I thought the very same thing:thumbsup:


----------



## ShredLife (Feb 6, 2010)

nothing. have fun with that horse's head you will be finding this week....


----------



## JetLife (Mar 9, 2013)

Well this forums already pretty entertaining aha thanks guys!


----------



## poutanen (Dec 22, 2011)

Where's daughter Judy, and Jane, his wife?!? :yahoo:


----------



## chomps1211 (Mar 30, 2011)

poutanen said:


> Where's daughter Judy, and Jane, his wife?!? :yahoo:


Rrruh Rhow, Rorge!! :eusa_clap:

Rears roo rore Roga Rants!!! :tongue4:


----------



## snowklinger (Aug 30, 2011)

Wow Shred! Thats some internetz right there sir. Jesus h gigabytes.


----------



## ShredLife (Feb 6, 2010)

might have to make it my avatar... its pretty sweet.


----------



## bamfb2 (Mar 16, 2011)

ShredLife said:


> might have to make it my avatar... its pretty sweet.



There is absolutely no question of this. Stunning pic.


----------



## poutanen (Dec 22, 2011)

JetLife said:


> Well this forums already pretty entertaining aha thanks guys!

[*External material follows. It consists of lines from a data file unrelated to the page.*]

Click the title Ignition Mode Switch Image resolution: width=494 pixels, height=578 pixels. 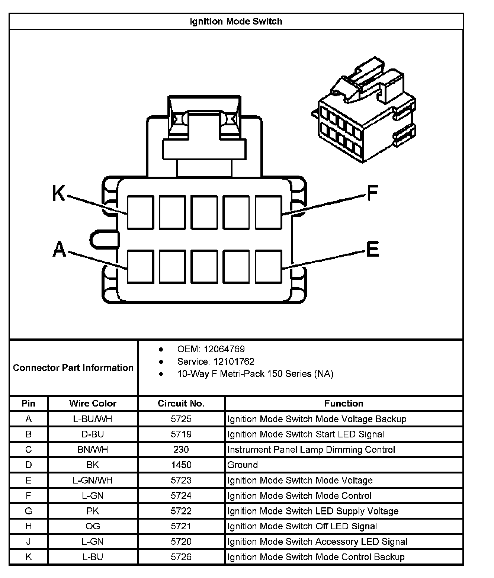[236, 22]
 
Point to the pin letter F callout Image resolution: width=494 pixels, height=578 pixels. [372, 193]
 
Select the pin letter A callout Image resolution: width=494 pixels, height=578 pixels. [59, 249]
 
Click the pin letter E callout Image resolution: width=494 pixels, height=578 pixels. [372, 249]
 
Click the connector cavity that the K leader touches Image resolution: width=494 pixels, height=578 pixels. [140, 212]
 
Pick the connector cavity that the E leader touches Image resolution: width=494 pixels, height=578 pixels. [269, 267]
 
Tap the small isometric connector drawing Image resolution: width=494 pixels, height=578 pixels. [364, 110]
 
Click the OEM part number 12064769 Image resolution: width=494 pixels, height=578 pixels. [224, 349]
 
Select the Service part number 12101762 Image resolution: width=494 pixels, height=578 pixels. [234, 362]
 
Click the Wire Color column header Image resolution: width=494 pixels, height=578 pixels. [93, 404]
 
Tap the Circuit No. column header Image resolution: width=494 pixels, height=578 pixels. [181, 404]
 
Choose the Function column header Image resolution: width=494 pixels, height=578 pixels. [344, 404]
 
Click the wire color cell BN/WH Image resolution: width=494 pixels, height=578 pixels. [93, 450]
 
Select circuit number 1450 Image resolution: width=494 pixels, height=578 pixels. [181, 465]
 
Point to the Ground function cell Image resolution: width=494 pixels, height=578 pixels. [243, 465]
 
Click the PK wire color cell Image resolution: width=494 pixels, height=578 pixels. [93, 511]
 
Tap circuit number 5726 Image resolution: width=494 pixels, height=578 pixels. [181, 557]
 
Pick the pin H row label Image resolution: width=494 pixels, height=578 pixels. [29, 526]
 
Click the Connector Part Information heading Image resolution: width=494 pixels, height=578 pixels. [73, 368]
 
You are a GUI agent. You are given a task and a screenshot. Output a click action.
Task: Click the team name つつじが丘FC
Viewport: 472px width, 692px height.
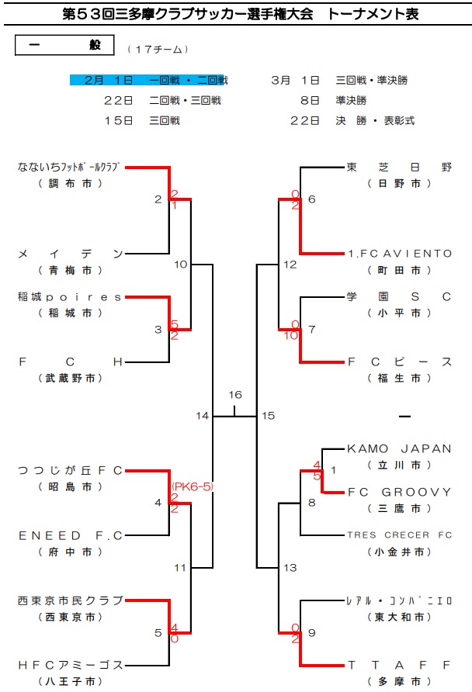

Since we all seem to sound insane to you, look around the forums for someone with a similar name to yours... It'll all explain itself quick as a Falcon!


----------



## Board Gadget (Oct 30, 2012)

Check the below post and all will be explained about JetFalcon:

http://www.snowboardingforum.com/off-topic-general-discussion/77402-jb-quit-career.html


----------



## snowklinger (Aug 30, 2011)

ShredLife said:


> might have to make it my avatar... its pretty sweet.


you read my mind...

where the noise that he makes is "MeeeOOOOWWwwwwww!!!!!"


----------